*Task directions:* The expected output is each line in the data below that includes the string "agent".
===== Source data =====
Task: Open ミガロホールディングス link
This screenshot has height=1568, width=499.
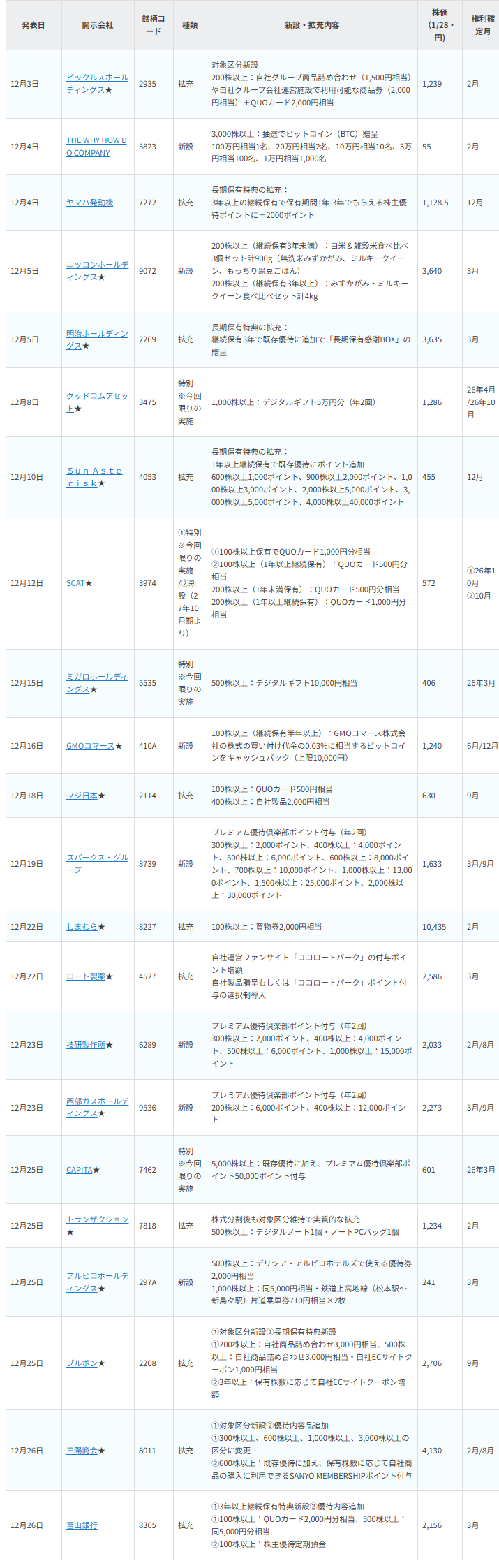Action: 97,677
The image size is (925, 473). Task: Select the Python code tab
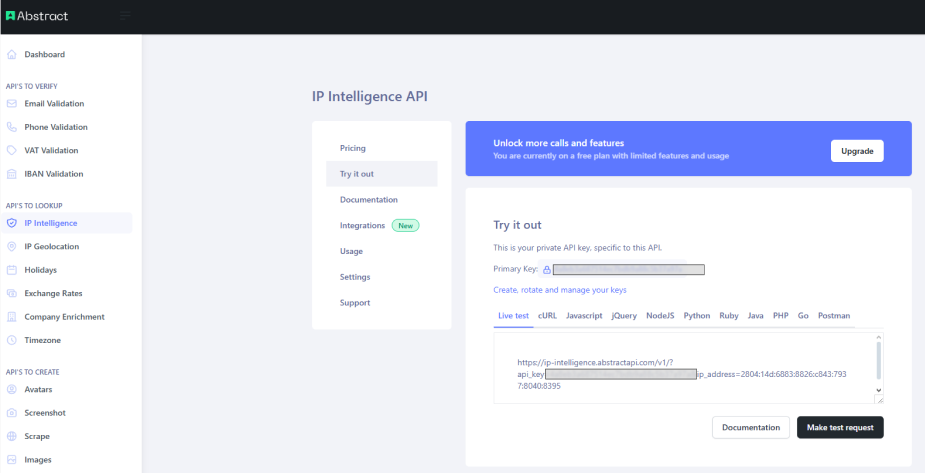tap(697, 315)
=====
===== Source data =====
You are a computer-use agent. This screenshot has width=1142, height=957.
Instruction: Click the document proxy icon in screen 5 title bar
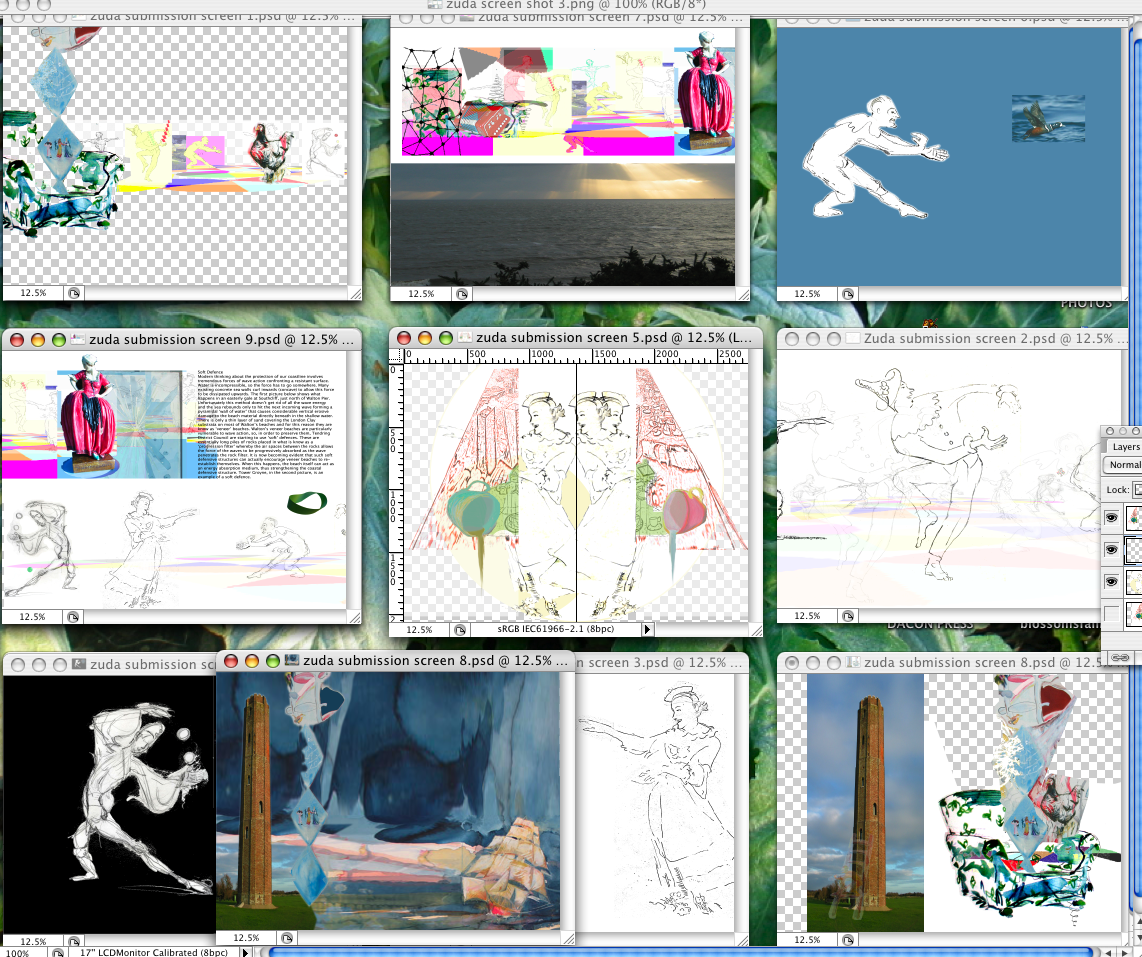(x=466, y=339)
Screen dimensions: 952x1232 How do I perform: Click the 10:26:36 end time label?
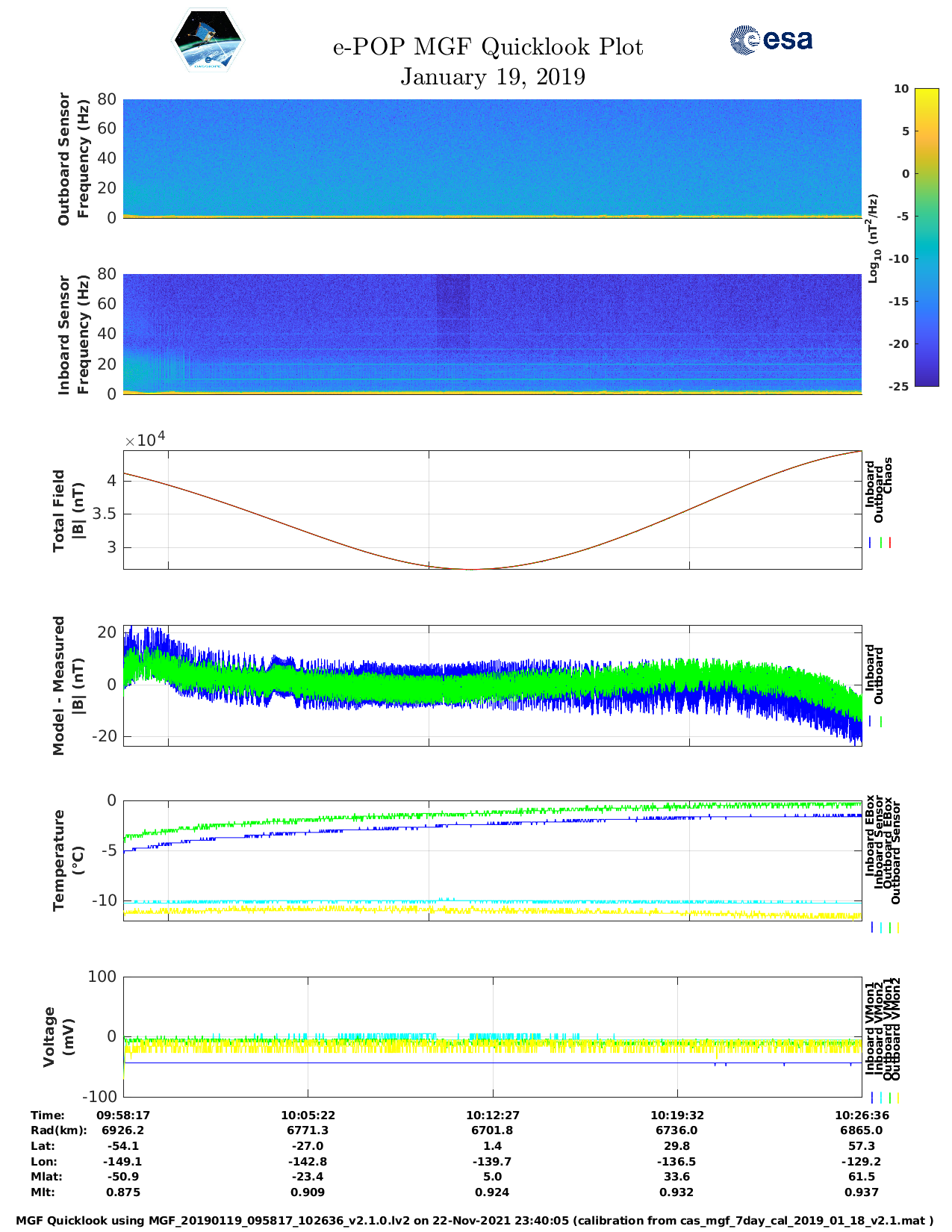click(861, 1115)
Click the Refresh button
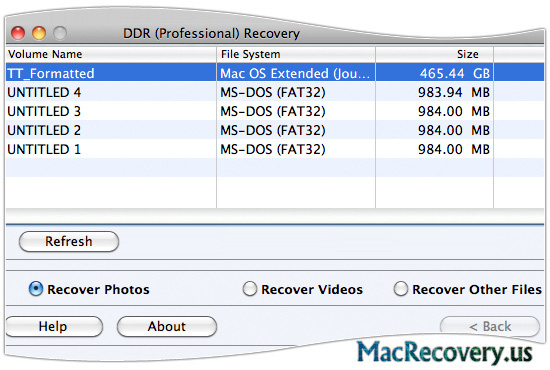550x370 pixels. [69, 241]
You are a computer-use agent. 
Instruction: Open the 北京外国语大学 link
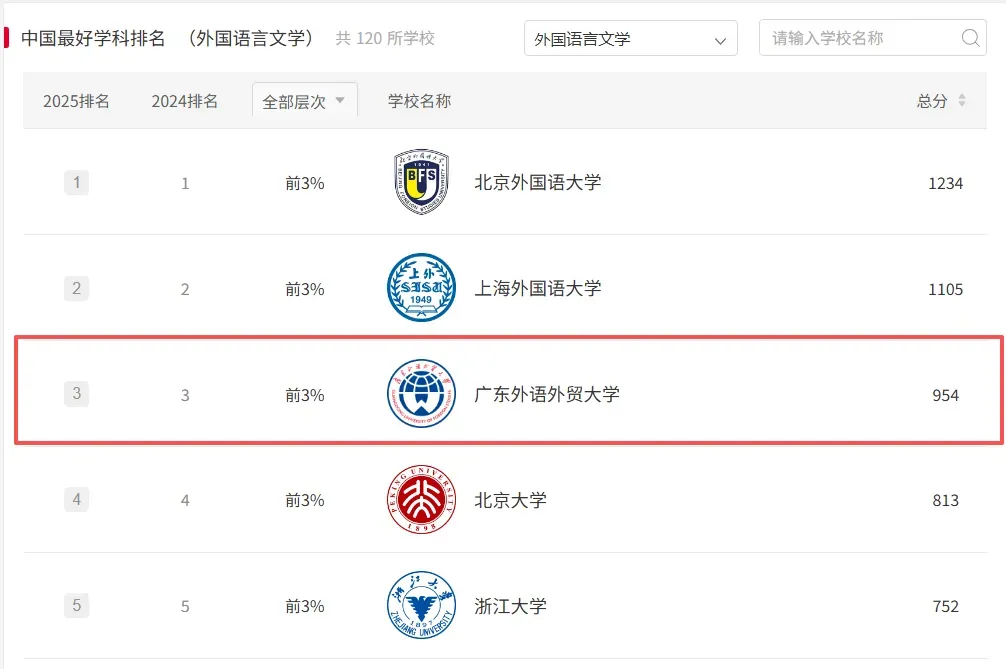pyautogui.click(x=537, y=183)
=====
*Solved problem:*
You are a computer-use agent. This screenshot has width=1142, height=957.
You are a computer-use agent. 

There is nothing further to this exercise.